**EXERCISE:**
Among the entries below, how many lines hold "computer"? Only the number is wanted.
*** DATA PROVIDED Section Begins ***
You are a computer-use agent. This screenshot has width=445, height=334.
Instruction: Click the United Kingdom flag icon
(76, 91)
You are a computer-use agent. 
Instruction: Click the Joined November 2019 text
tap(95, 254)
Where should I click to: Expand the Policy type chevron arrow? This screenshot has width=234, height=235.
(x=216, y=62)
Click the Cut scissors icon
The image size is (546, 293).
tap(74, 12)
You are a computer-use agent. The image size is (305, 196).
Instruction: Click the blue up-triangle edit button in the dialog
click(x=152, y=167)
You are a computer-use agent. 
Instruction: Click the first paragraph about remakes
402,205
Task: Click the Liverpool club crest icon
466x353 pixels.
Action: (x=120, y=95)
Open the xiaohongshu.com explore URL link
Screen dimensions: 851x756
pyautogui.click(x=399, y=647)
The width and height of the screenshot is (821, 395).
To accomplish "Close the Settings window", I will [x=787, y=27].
*** DATA PROVIDED Section Ends ***
*** DATA PROVIDED Section Begins ***
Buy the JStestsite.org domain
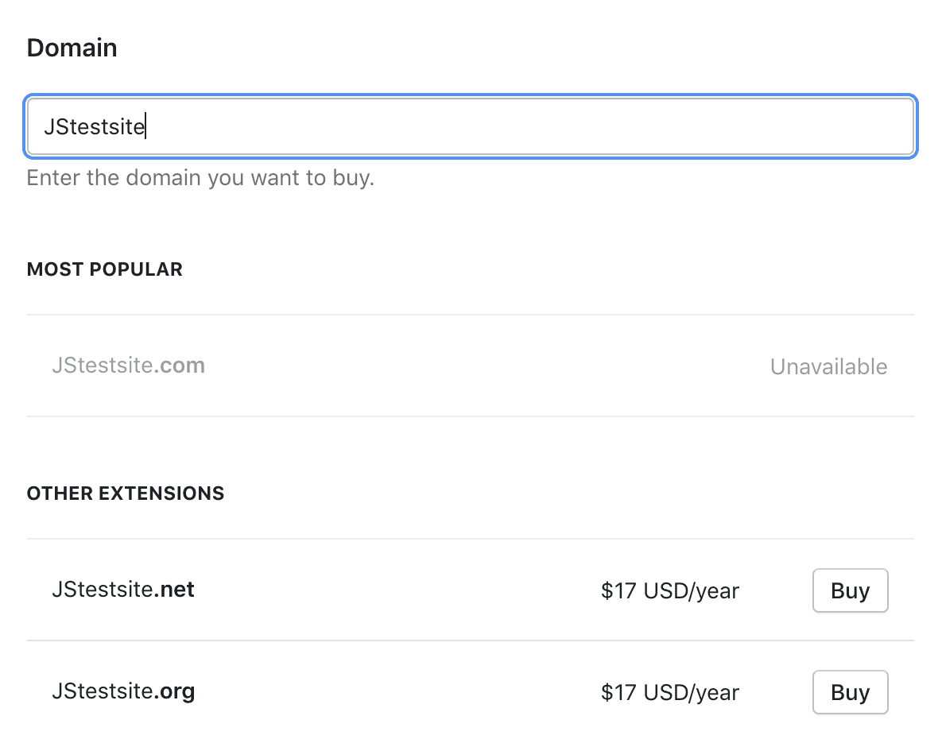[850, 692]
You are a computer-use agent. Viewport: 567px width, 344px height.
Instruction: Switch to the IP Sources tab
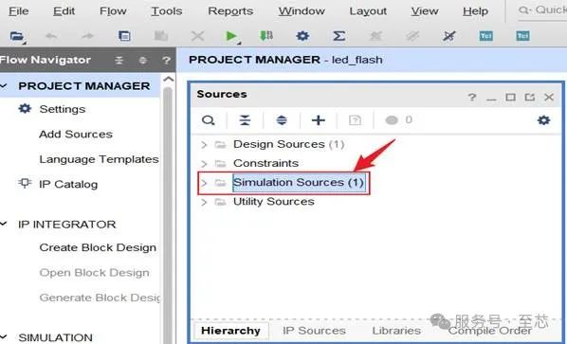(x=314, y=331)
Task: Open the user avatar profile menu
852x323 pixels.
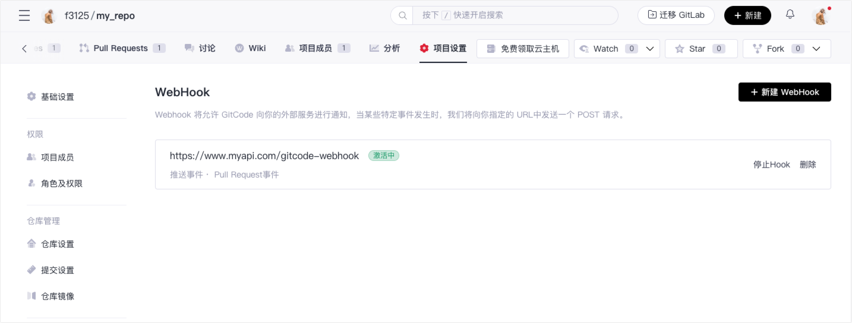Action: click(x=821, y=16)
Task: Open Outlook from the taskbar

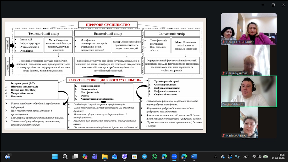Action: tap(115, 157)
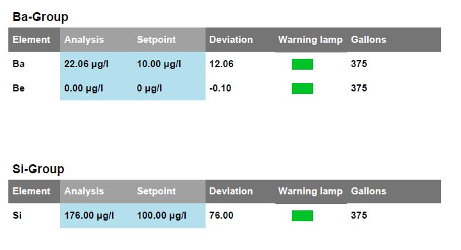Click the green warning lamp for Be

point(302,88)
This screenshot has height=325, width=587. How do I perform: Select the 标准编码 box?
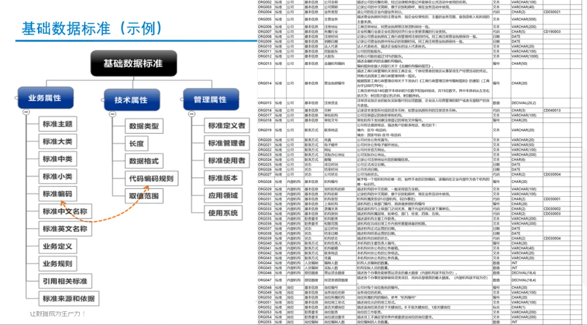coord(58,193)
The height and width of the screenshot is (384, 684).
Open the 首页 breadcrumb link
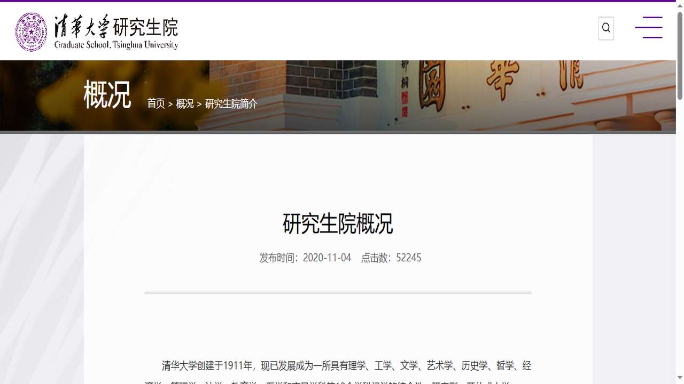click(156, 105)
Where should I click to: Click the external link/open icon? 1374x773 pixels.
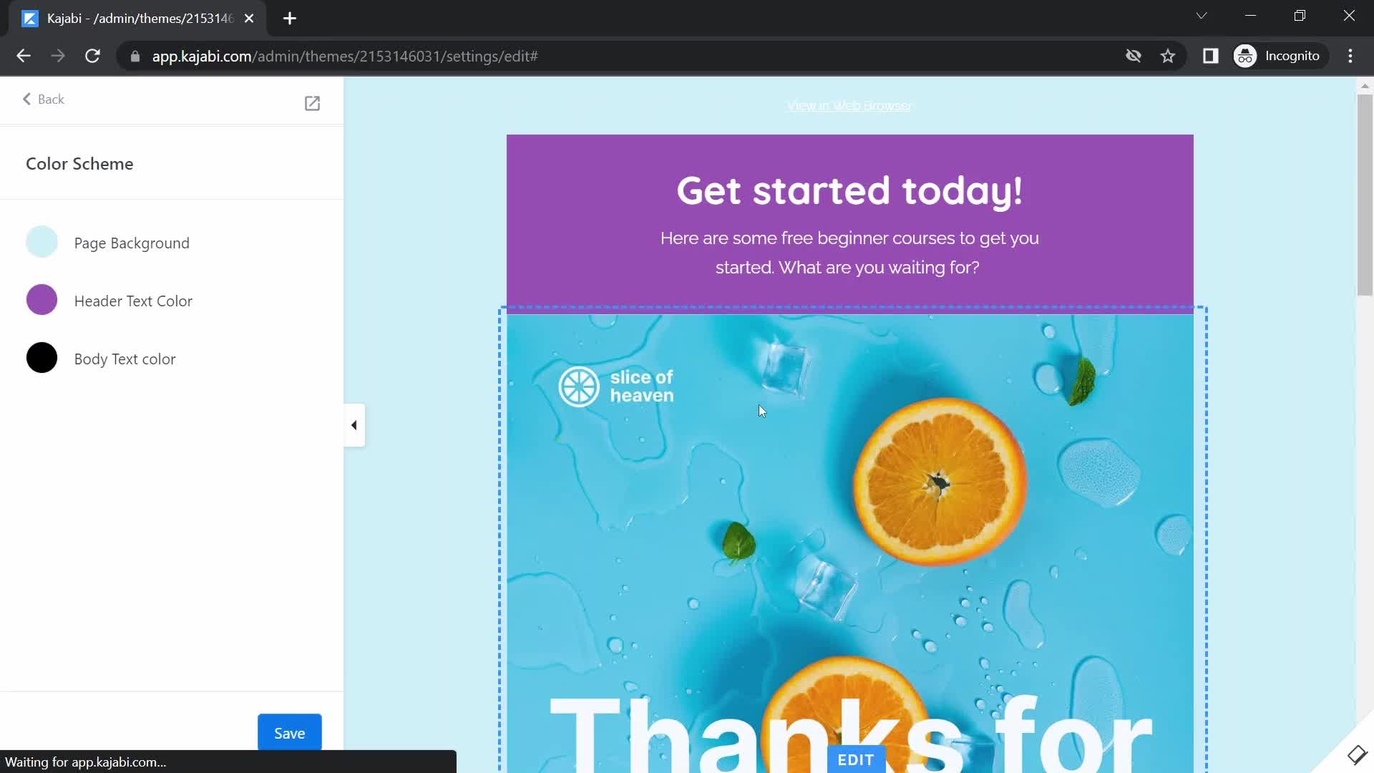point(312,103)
*** DATA PROVIDED Section Ends ***
**ANSWER TO THIS EXERCISE:**
5